Pumpkin Swirl Bread | Breadin5

Pumpkin pie and brioche are two of my all time favorites, so why not combine the two. The result is a bread rich with butter, eggs and spiced pumpkin puree. Spreading the pumpkin onto the brioche dough and rolling it into a log creates the swirl pattern when you cut it. The bread is gorgeous and tasty, perfect for Thanksgiving or just a fall morning with a cup of coffee.

Next week is the official release of our book The New Artisan Bread in Five Minutes a Day. Woot! To celebrate we are doing a giveaway, before the book even hits the stands. It is a small token of our appreciation for all your help in creating this new edition. We’ve incorporated what we’ve learned from your comments, your questions and your suggestions. Please leave us a comment below about your favorite experience baking bread or what you are most eager to try. We will give away 5 copies of the new book to randomly picked winners next week.* Thank you!

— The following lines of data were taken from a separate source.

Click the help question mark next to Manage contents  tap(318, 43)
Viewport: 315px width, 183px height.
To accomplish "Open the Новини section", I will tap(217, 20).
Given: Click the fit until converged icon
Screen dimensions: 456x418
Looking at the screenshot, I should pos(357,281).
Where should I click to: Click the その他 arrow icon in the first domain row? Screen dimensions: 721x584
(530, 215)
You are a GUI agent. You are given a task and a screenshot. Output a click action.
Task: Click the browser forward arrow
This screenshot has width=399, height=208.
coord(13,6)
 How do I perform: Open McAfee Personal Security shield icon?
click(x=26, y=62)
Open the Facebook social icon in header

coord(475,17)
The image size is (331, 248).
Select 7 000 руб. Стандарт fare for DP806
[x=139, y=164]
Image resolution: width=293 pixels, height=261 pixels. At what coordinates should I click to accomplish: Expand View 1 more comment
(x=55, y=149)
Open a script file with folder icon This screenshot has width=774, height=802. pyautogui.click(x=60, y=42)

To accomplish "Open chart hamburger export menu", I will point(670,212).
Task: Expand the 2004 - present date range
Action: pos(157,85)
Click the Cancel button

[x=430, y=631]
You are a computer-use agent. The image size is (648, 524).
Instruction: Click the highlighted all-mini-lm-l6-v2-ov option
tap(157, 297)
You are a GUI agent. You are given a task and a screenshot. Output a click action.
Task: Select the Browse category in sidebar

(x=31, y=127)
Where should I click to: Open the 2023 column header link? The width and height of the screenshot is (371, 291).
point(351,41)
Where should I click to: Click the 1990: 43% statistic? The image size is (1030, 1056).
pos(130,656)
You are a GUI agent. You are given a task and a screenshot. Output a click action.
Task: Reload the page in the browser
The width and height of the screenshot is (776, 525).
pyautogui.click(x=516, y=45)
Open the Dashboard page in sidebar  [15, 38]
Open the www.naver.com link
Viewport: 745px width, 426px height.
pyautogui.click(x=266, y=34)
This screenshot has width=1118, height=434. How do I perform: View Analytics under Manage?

Our usual contest rules apply (click here for rules); you need to respond within 24 hours of notification or we have to pick someone else. CONTEST CLOSED, WINNERS CHOSEN AND NOTIFIED 10/22/13.

To make the Pumpkin Swirl Bread:

Pumpkin Swirl Bread | Breadin5

1 1/2 pounds brioche dough from The New ABin5 - (you can also do this with the Buttermilk dough, the European Peasant dough, or for an even more intense pumpkin flavor use the Oatmeal Pumpkn dough)

1/2 cup pumpkin puree

1/4 cup brown sugar

1 1/2 teaspoons pumpkin pie spice

Egg wash (1 egg whisked with 1 tablespoon water)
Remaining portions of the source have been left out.